> **PROBLEM REQUIREMENTS**
The answer must consist of each line below that contains the word "Bernau", copied in full.

Stored data entries:
*****

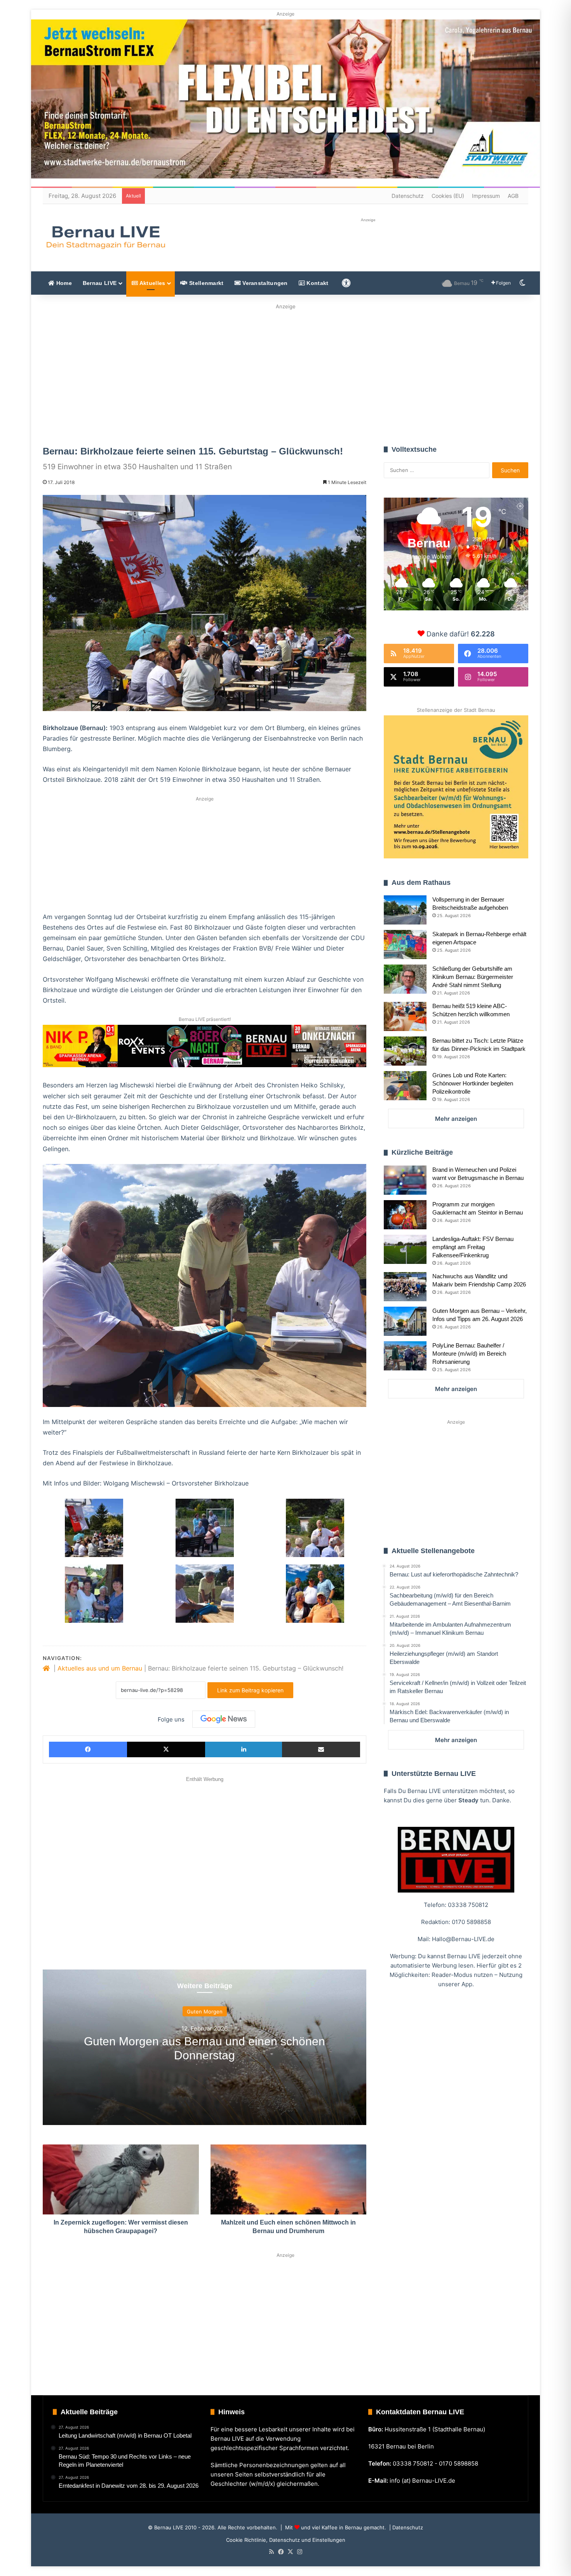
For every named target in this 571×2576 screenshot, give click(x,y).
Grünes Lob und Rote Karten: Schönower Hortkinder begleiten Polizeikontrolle (472, 1083)
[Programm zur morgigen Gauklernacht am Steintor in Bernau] (405, 1214)
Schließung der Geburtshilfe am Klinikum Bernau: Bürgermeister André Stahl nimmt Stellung (472, 976)
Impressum (486, 195)
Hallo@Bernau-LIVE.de (463, 1939)
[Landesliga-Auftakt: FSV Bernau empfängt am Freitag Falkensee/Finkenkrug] (405, 1249)
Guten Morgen (205, 2011)
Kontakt (316, 283)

*****

> **RESPONSE TO THIS TASK**
[Programm zur morgigen Gauklernacht am Steintor in Bernau] (405, 1214)
Schließung der Geburtshilfe am Klinikum Bernau: Bürgermeister André Stahl nimmt Stellung (472, 976)
Hallo@Bernau-LIVE.de (463, 1939)
[Landesliga-Auftakt: FSV Bernau empfängt am Freitag Falkensee/Finkenkrug] (405, 1249)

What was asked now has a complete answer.